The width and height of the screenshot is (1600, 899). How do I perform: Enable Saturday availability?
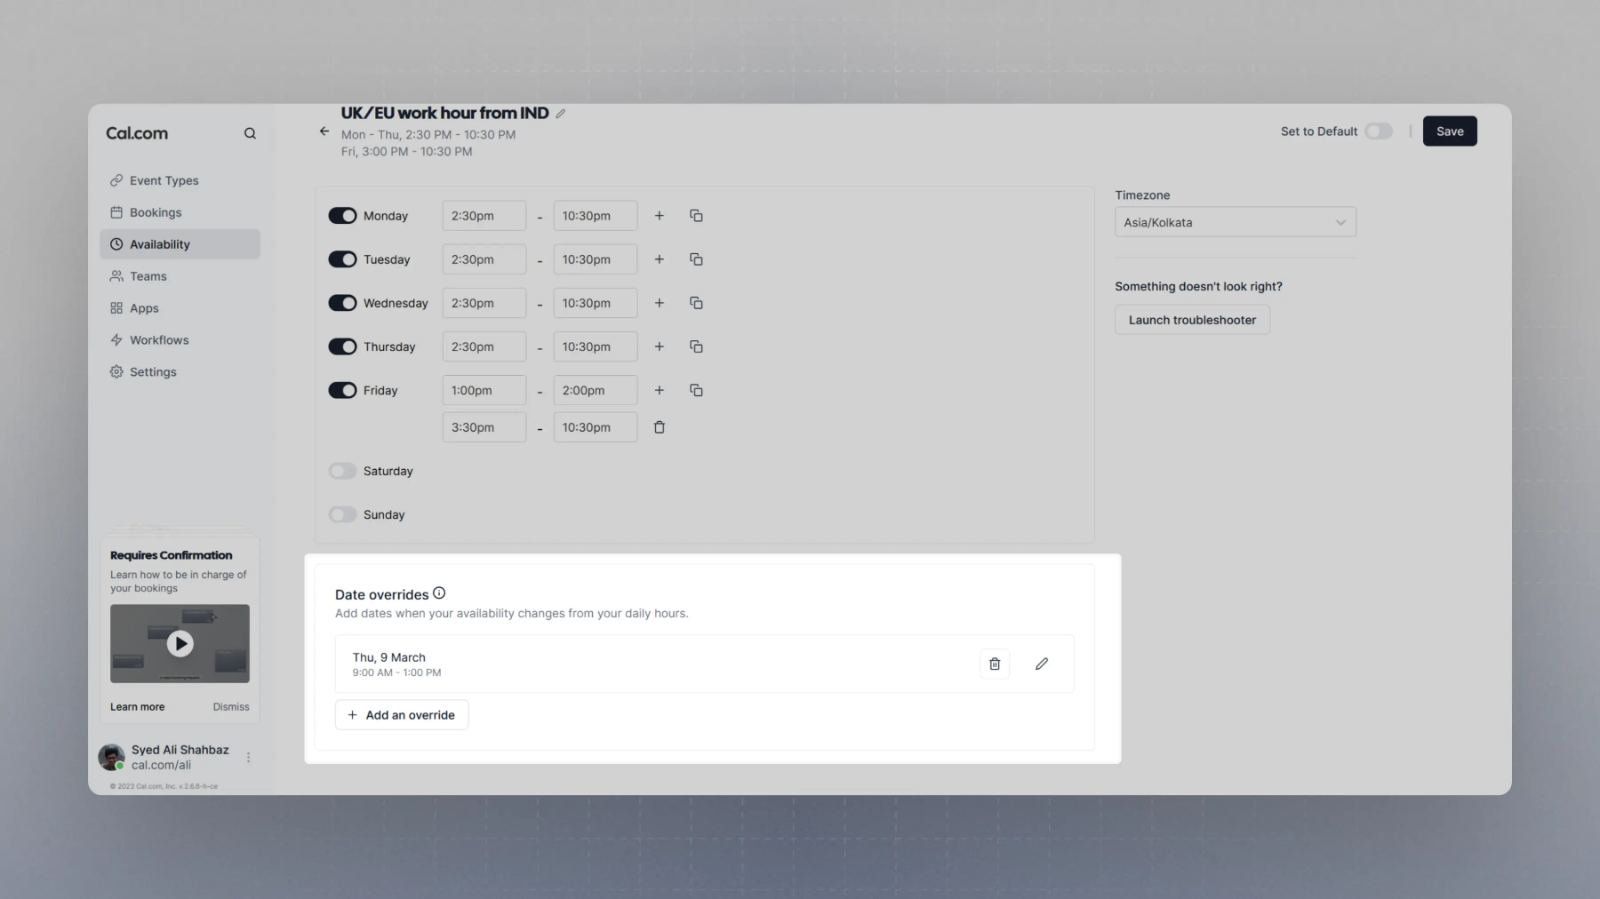(x=342, y=471)
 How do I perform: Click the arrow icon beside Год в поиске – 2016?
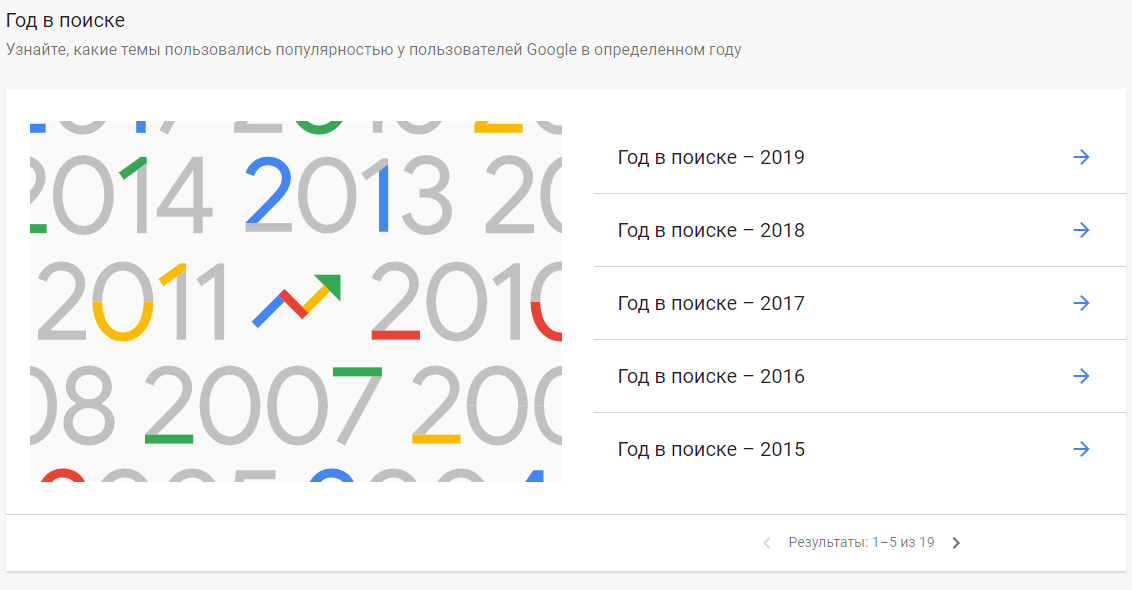(1081, 376)
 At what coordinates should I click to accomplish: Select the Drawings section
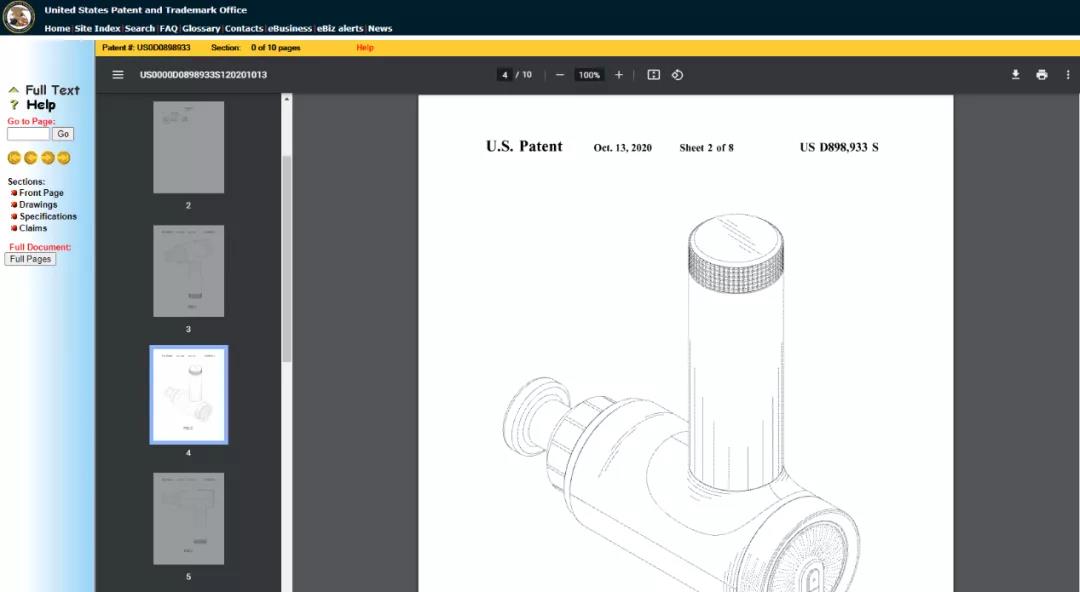click(x=38, y=205)

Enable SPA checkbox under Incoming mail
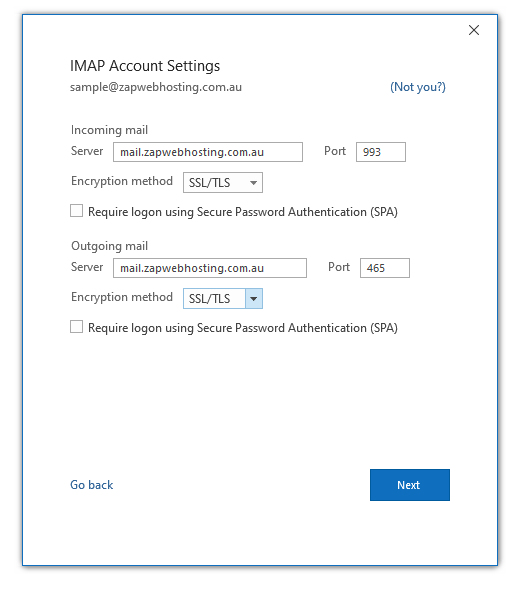(x=77, y=211)
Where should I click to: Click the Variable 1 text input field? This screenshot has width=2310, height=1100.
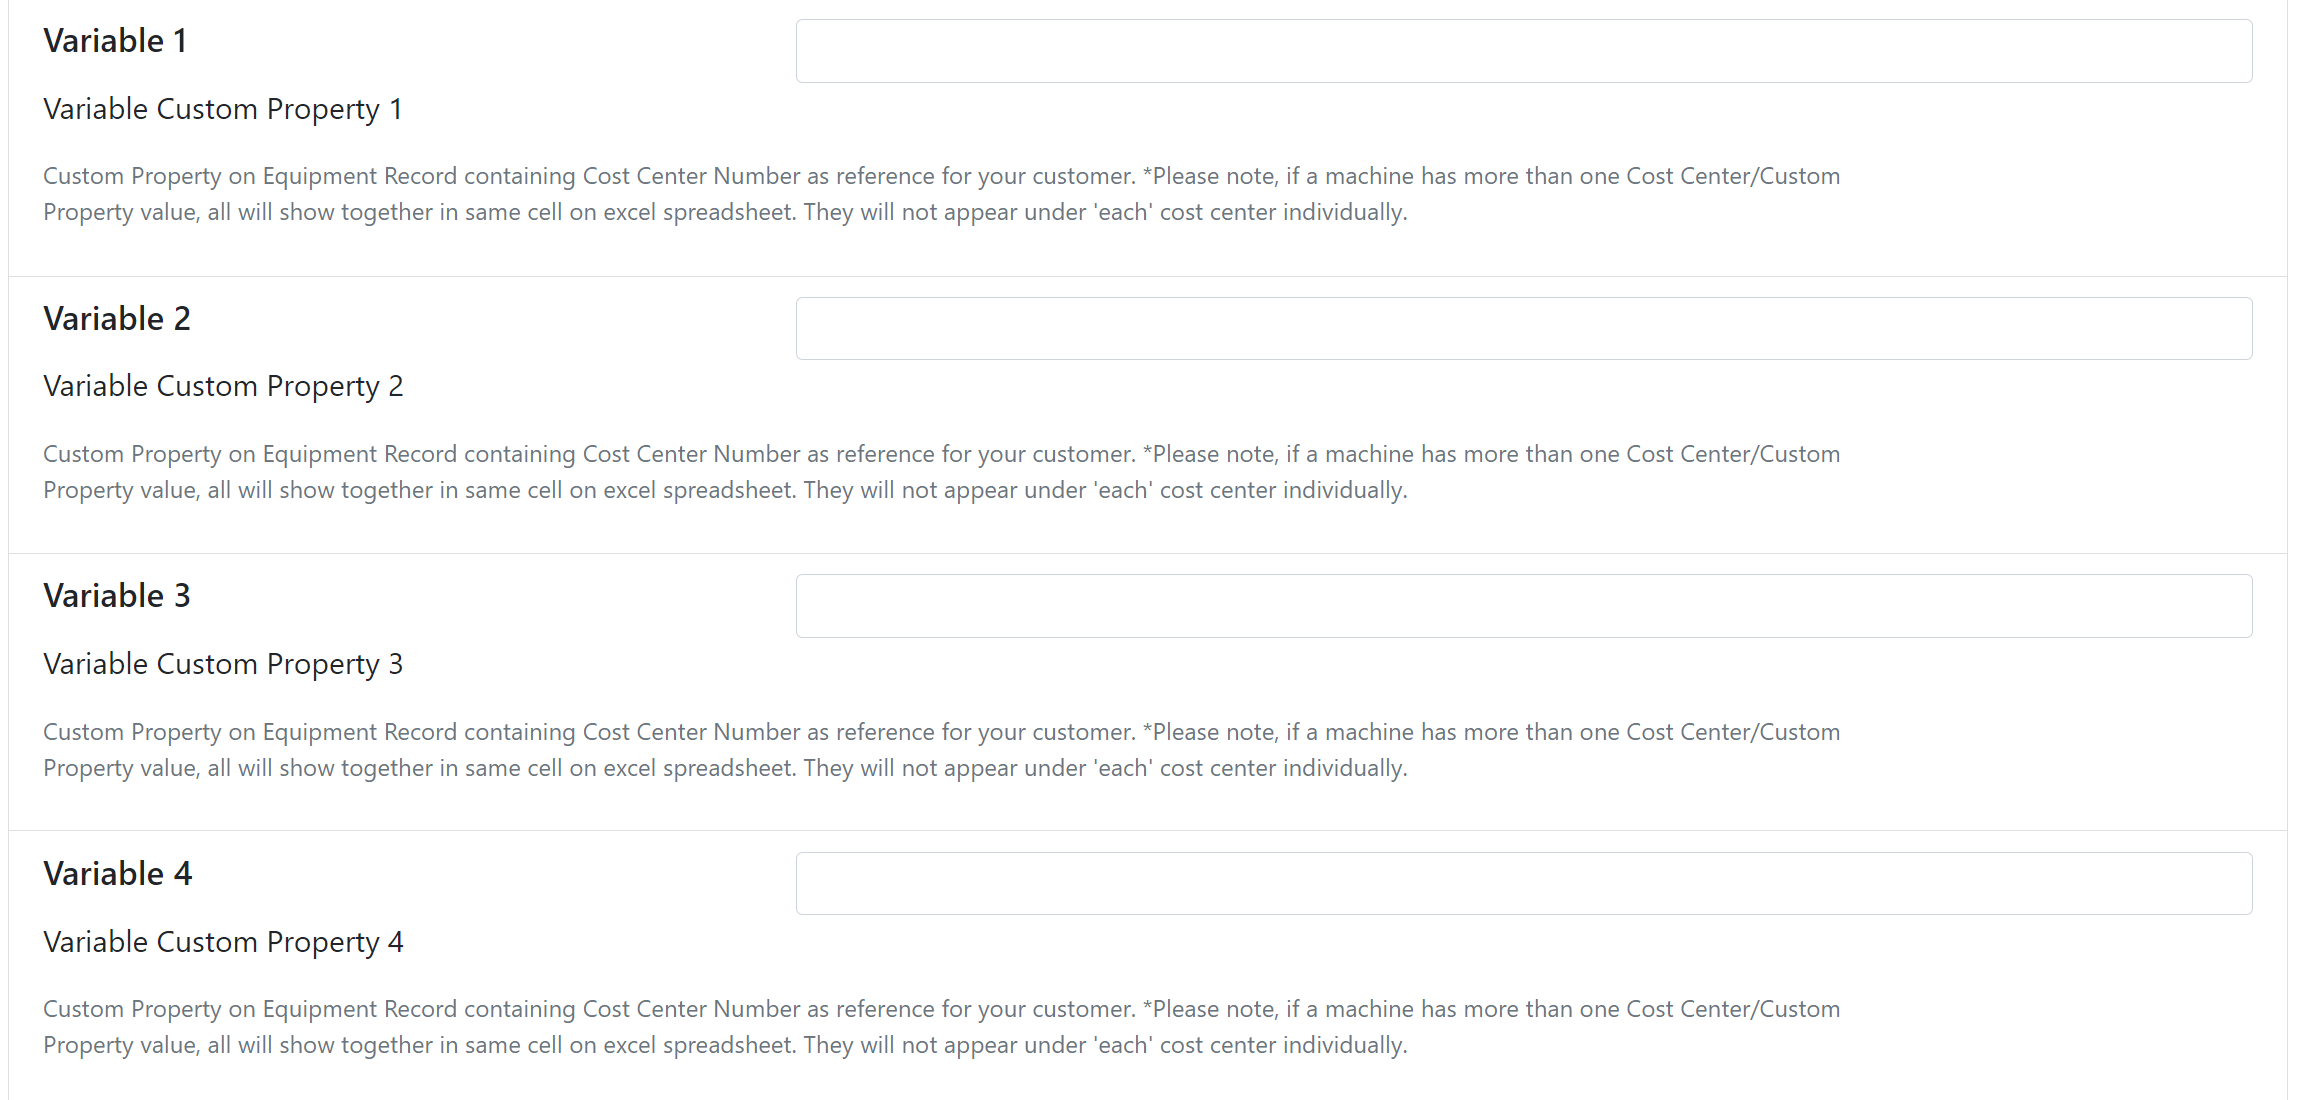pos(1524,51)
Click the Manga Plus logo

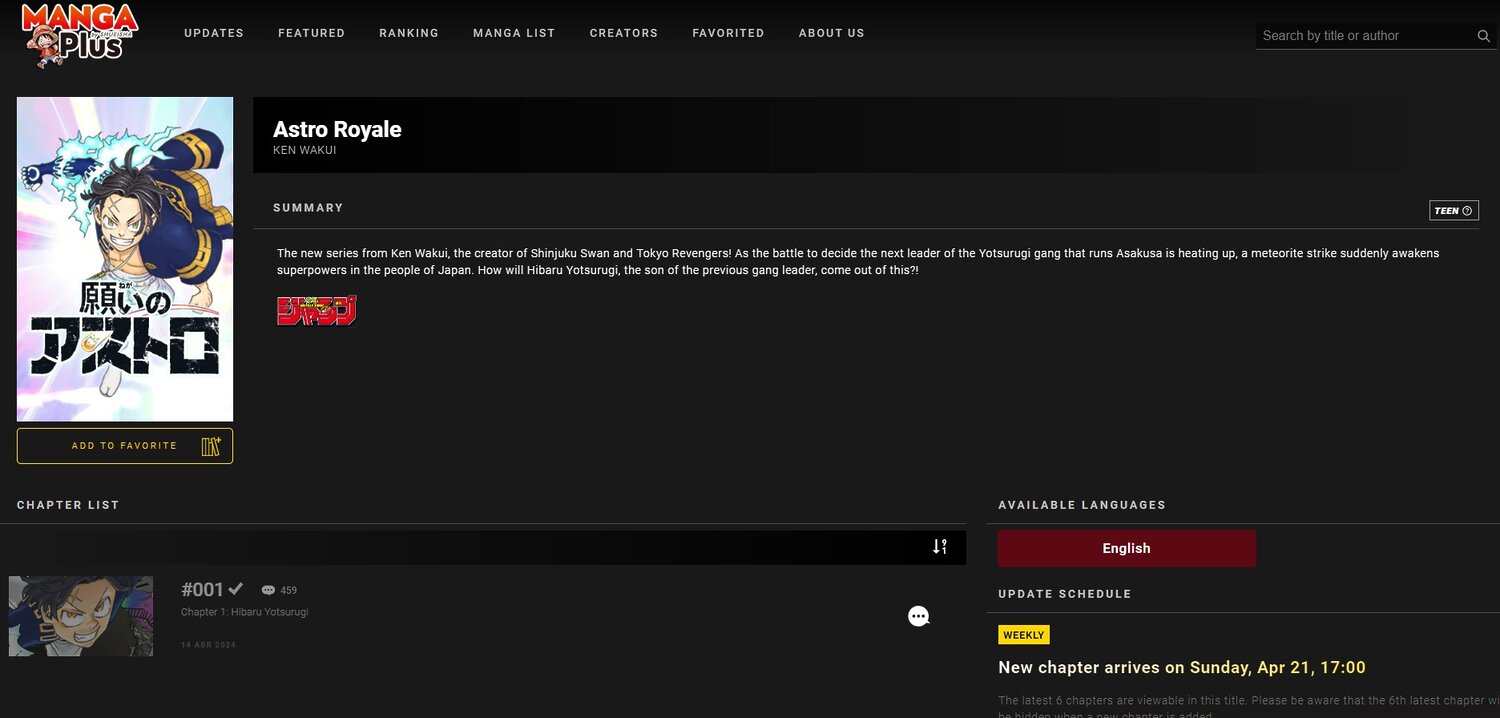pyautogui.click(x=80, y=35)
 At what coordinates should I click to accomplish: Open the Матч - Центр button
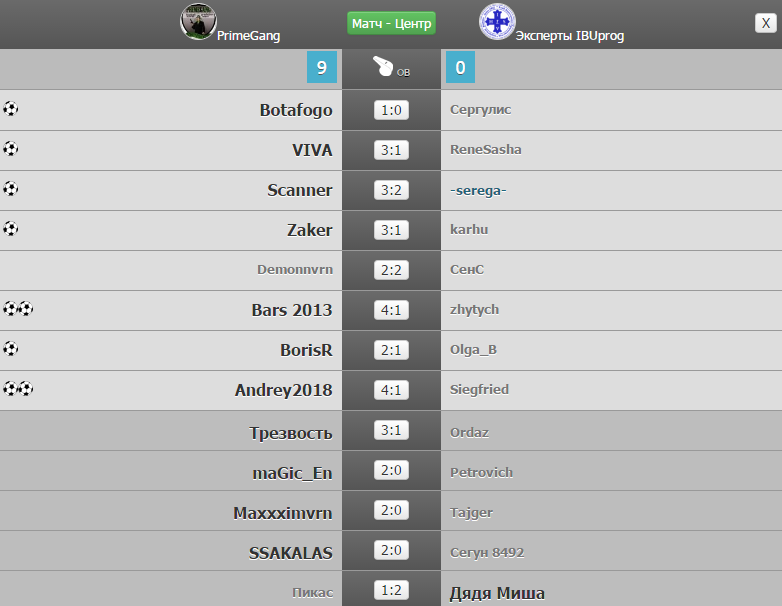coord(391,23)
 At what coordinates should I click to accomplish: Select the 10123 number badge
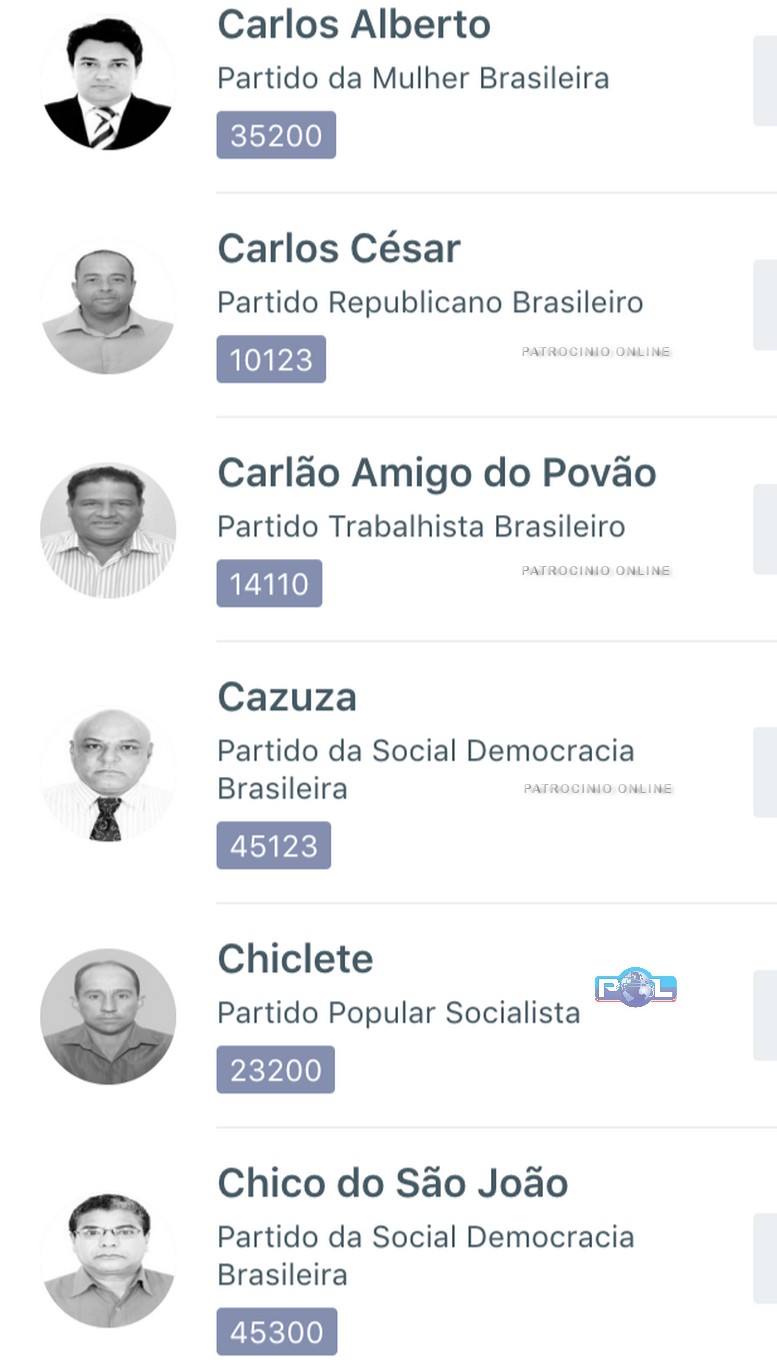[271, 359]
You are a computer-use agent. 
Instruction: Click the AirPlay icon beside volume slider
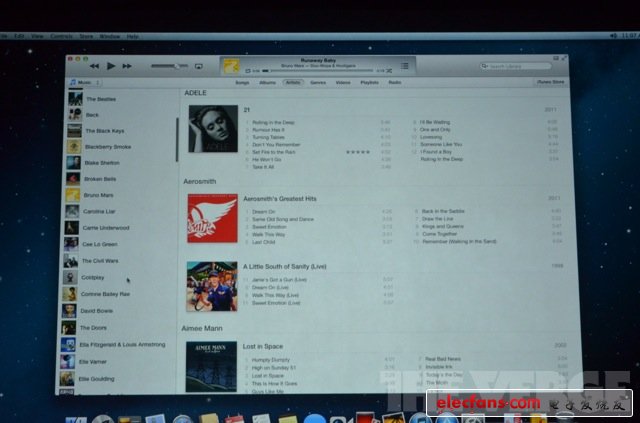coord(198,66)
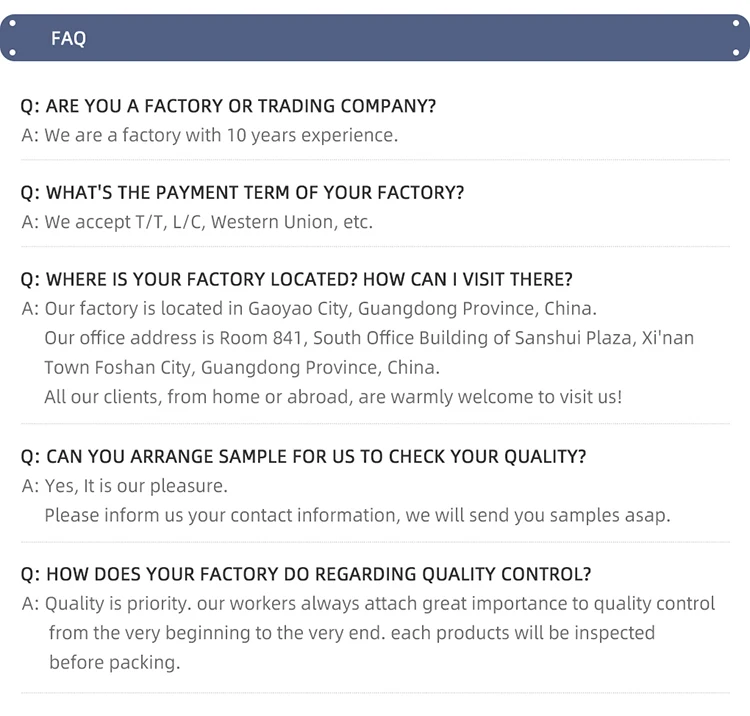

§ HOW TO COMPLETE THIS TASK:
When you write out the data, keep every line exact and drop the pictures.

§ OUTPUT OF THE TASK:
The width and height of the screenshot is (1600, 899). How do I perform: Enable Saturday availability?
(x=342, y=471)
 How do I perform: Click the arrow icon beside Год в поиске – 2016?
(1081, 376)
 At what coordinates should I click to accomplish: Select the Drawings section
click(x=38, y=205)

Enable SPA checkbox under Incoming mail
(x=77, y=211)
Where should I click to: Click the Variable 1 text input field? This screenshot has width=2310, height=1100.
pos(1524,51)
Click the Manga Plus logo

pyautogui.click(x=80, y=35)
 At what coordinates should I click to accomplish: Open the Матч - Центр button
coord(391,23)
 At what coordinates should I click to accomplish: Select the 10123 number badge
[271, 359]
You are a computer-use agent. 
Instruction: Click the AirPlay icon beside volume slider
coord(198,66)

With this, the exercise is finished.